2Q09 preview – some minor deterioration expected

What has changed?

• The Singapore-listed real-estate investment trusts (S-REITs) in the industrial space are due to be among the first to announce their 2Q09 results, from 17 July.

Impact

• We expect minor (0.6-2.6%) quarter-on-quarter declines in net-property income (NPI) arising from a slight uptrend in overall vacancy rates and a more challenging leasing environment (for renewals).

• We expect year-on-year declines in their distribution-per-unit (DPU) due to equity fundraising for Ascendas REIT (AREIT) and Mapletree Logistics Trust (MLT), and higher borrowing costs for Cambridge Industrial Trust (Cambridge).

Valuation

• We believe the implied trading yields (implied cap rates) of 8.1% for MLT and 10.9% for Cambridge (based on our estimates) are attractive relative to the cap rate of 7% for Singapore industrial properties.

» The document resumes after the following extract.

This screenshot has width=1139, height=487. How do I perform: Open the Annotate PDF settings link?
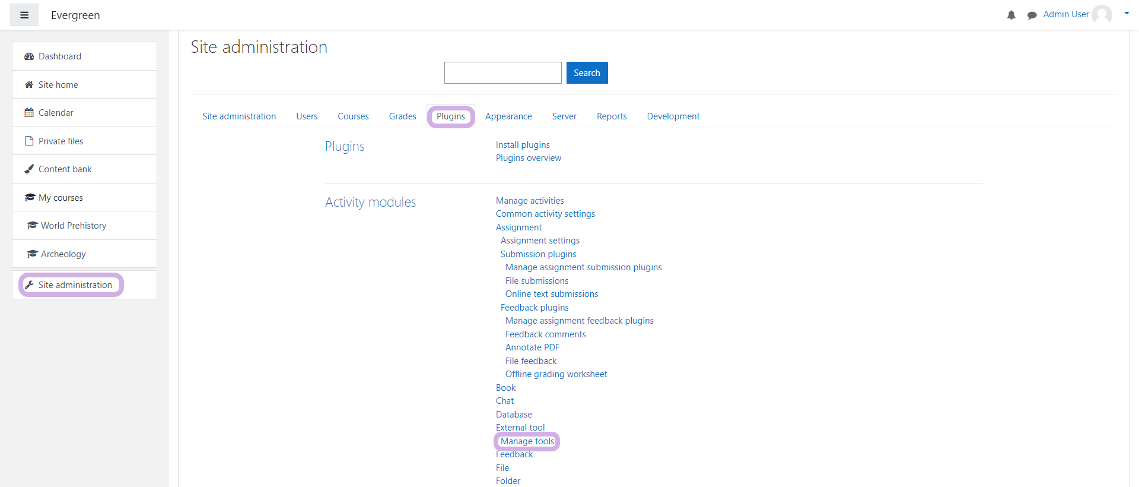click(532, 347)
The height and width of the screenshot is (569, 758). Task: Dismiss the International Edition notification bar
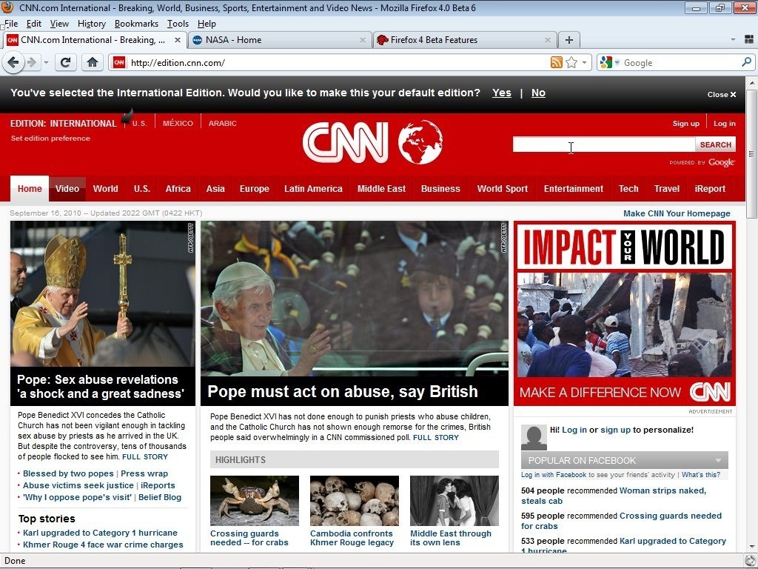pyautogui.click(x=721, y=94)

From this perspective, AREIT is unattractive, at an implied trading yield (based on our estimates) of about 6.6%.

Catalysts and action

• We maintain our Negative rating for the industrial segment, and our 4 (Underperform) rating for AREIT, which we believe continues to trade at an excessive premium (at a price to NAV of 0.94x) to the sector and its industrial peers.

• We believe the biggest risk to this segment is the relentless decline in asset values, down 7-11.3% QoQ for 2Q09 and in line with similar quarter-on-quarter falls for industrial rents, according to Jones Lang LaSalle.

• We maintain our 3 (Hold) rating for MLT as we believe it offers reasonable value, but little else now that its acquisition-growth model has stalled.

• Our top pick in this segment is Cambridge, 1 (Buy) rating, for its attractive valuations and, in our opinion, highly defensive lease-renewal profile. We believe a positive price trigger for Cambridge would be a well-timed asset disposal that would help reduce gearing.